Читаешь – и раздражаешься: ну, на какой мне, простите, ляд все эти Лены, Мани, Оли, Андрей Иванычи и Михал Петровичи с их мелкими грехами и орлиными (обычно с похмелья) воспарениями?.. Эх, кабы, думаешь, такой, как у Каледина, дар рассказчика да оборотить бы на существенные цели…
С другой стороны – читать почему-то все равно интересно. И время, что ушло на чтение, не кажется потраченным напрасно. Поэтому, может, и выбрал он, Сергей Каледин, свой образ жизни и свой литературный маршрут в свое время верно – но только не по нашим ожиданиям, а по себе?.. Дух, в конце концов, дышит, где хочет, а не там, где мы его рассчитываем встретить.

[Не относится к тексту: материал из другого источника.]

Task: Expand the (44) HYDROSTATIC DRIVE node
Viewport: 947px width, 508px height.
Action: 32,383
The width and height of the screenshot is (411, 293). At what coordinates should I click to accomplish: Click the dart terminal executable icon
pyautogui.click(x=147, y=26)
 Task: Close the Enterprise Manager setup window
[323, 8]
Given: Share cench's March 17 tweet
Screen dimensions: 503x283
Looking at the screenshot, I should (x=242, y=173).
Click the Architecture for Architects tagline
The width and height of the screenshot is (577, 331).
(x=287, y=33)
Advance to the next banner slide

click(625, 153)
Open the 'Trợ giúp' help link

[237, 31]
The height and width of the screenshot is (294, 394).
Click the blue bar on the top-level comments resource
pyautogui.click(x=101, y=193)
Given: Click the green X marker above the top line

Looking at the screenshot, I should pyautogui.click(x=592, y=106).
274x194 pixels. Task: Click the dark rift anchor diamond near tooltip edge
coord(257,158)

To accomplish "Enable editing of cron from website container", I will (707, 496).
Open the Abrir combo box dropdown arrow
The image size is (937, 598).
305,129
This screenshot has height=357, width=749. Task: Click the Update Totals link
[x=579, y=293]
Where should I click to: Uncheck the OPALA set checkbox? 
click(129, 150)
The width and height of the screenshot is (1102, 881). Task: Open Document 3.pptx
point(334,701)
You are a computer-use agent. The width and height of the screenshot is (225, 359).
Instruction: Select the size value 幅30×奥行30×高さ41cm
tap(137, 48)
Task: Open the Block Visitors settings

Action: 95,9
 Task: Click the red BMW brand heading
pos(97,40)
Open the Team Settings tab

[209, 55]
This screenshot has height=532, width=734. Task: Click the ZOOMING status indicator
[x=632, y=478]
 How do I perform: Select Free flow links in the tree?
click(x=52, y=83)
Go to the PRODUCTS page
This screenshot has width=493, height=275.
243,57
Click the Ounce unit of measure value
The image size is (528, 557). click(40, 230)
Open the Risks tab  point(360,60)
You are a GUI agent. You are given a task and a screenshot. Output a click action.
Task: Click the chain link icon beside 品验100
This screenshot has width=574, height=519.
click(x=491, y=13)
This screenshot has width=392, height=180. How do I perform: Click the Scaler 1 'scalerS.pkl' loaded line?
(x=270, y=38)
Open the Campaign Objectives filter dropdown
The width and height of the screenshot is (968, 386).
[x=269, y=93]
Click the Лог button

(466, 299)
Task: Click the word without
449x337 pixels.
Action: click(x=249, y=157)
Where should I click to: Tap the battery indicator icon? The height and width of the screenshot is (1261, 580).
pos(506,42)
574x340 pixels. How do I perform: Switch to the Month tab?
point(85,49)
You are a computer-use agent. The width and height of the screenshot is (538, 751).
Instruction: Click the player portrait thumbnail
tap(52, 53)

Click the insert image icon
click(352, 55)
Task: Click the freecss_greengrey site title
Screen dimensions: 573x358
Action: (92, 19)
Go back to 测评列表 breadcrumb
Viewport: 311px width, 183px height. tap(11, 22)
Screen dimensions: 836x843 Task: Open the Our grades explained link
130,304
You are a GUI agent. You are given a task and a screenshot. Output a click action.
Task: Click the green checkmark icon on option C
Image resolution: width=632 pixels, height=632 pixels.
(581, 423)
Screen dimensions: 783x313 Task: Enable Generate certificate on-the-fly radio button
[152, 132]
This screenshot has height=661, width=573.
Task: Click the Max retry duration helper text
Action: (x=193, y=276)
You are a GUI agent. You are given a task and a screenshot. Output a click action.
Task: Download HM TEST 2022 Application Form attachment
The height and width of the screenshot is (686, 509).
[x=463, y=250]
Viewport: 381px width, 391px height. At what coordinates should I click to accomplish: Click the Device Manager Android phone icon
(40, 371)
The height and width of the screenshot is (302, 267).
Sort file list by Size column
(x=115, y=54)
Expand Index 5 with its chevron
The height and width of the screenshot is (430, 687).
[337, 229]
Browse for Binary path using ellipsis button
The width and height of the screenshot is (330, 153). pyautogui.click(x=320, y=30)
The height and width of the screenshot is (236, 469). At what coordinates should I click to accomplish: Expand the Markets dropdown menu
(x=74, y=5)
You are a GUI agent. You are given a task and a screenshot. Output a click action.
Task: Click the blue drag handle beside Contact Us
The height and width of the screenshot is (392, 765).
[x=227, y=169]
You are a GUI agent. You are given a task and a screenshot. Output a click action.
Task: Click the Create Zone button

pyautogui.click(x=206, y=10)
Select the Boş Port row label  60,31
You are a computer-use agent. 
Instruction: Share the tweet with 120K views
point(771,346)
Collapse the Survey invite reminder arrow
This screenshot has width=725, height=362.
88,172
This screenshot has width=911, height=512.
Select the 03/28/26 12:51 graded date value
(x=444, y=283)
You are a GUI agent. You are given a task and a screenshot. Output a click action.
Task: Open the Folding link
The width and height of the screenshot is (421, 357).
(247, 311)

Со стихами Татьяны Кузовлевой у меня как-то не срослось. Умом их достоинство понимаю, но… что ж поделать, если нет во мне, по-видимому, органа, который отзывался бы на душевность и сердечность – импульсы, для нее ключевые.
Так что и за эту книгу я брался с некоторой опаской: пойдет ли, мол, чтение? А оно вдруг пошло, да еще как! И душевность, куда ж ей деться, не раздражая, вошла в состав доброжелательности, доброй памятливости, с какими рассказывается и об именитых собратьях по перу, и о не слишком именитых, и о мало кому известных. К именитым, кстати сказать, особенно к именитым женщинам, Кузовлева как раз построже; черта чисто женская – целуясь и секретничая с подругой, не упустить из виду, вдруг пригодится, и неудачный фасончик ее наряда, и интрижку, о которой лучше бы никому не знать. Но это так, мимоходом, поскольку главное в этой книге – хвала ушедшим. Спасибо, что все они были и составили судьбу автора – от Михаила Светлова до Бориса Васильева, от Юлии Друниной до Риммы Казаковой.
Ловишь себя на острой зависти: повезло, мол, автору всю жизнь прожить в кругу добрых людей. И осекаешься: да нет, это надо иметь такое счастливое устройство зрения и – да, да! – души, чтобы каждый встреченный на пути человек увиделся и запомнился добрым, а каждый день – драгоценным.